In addition, although only one agency has achieved stage 5, many
agencies reported satisfying the stage 5 core elements requiring that
IT investments comply with their enterprise architecture (about 80
percent) and that enterprise architecture is an integral component of
their IT investment management process (about 69 percent).
Departments, component agencies, and independent agencies had varying
degrees of success satisfying certain core elements within individual
stages. In general, departments had more success satisfying lower stage
elements than did components and independent agencies. In stage 2, for
example, while 69 percent of departments reported using a framework,
methodology, and automated tool to develop their enterprise
architecture, only 29 percent of components and 50 percent of
independent agencies reported the same. Additionally, in stage 3, while
81 percent of departments reported that progress against plans is
measured and reported, only 25 percent of components and 25 percent of
independent agencies reported the same. One possible reason for this
situation is that OMB's oversight of agency enterprise architecture
efforts focuses on departments and major independent agencies--not on
component agencies.
Although, as a whole, departments satisfied more lower-level framework
elements than did component agencies and independent agencies,
departments generally still would need to satisfy several lower-level
framework elements to achieve a stage 3 maturity level. On average,
each department needs to satisfy 2 core elements to satisfy all stage 2
and 3 framework elements.
The maturity stage of a department generally was not indicative of the
maturity of its component agencies. For example, the Departments of
Health and Human Services and Transportation reached stage 2, while
their component agencies averaged stage 1. Also, DOD's Global
Information Grid architecture[Footnote 34] was at stage 3, while its
business enterprise architecture was at stage 1, as were its
components, in general. Conversely, the Departments of Commerce,
Justice, and the Treasury were at stage 1, with their component
agencies averaging higher maturity levels; the component agencies of
Commerce showed a slightly higher maturity level than did component
agencies of all other departments. That is, the average maturity level
of all component agencies we surveyed was 1.23, but the Commerce
component agencies averaged 1.80, largely owing to the maturity levels
for the Bureau of the Census (stage 3), the U.S. Patent and Trademark
Office (stage 2), and the National Oceanic and Atmospheric
Administration (stage 2).

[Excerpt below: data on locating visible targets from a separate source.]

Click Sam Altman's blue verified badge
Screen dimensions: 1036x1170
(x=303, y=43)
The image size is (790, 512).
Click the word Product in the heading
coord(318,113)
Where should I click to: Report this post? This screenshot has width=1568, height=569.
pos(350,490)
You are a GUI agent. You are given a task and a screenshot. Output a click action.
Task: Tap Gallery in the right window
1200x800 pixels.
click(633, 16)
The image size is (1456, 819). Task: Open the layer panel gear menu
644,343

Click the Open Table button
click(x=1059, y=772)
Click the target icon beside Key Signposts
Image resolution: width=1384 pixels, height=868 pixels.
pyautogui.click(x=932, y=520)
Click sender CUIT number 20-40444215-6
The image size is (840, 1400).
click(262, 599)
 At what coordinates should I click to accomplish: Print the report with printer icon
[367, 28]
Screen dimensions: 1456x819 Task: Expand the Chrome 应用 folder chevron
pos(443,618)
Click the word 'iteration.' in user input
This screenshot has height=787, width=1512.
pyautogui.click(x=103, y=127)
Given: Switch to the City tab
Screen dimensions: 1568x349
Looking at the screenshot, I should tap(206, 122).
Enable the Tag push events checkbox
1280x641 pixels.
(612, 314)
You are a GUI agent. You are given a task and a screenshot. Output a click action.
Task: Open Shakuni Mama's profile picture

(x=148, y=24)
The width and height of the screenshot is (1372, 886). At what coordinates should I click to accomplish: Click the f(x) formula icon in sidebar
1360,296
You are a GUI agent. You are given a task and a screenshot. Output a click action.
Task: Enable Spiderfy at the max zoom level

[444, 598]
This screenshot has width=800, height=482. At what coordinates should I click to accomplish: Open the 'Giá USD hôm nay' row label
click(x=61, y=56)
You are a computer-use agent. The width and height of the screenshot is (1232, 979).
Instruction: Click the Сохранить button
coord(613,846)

The Department of Agriculture's maturity
level (stage 1) was the same as the average maturity level of its
component agencies.
Eight Agencies Were Well Positioned to Achieve Stage 5 Maturity, and
Many Agencies Were Performing Core Elements beyond Their Assigned
Maturity Stages:
Although the Executive Office of the President was the sole stage 5
agency, seven other agencies were close to becoming models of
enterprise architecture management. For example, the Office of
Personnel Management (OPM), which achieved stage 1 of version 1.1,
needed to satisfy only five more elements to become a stage 5 agency.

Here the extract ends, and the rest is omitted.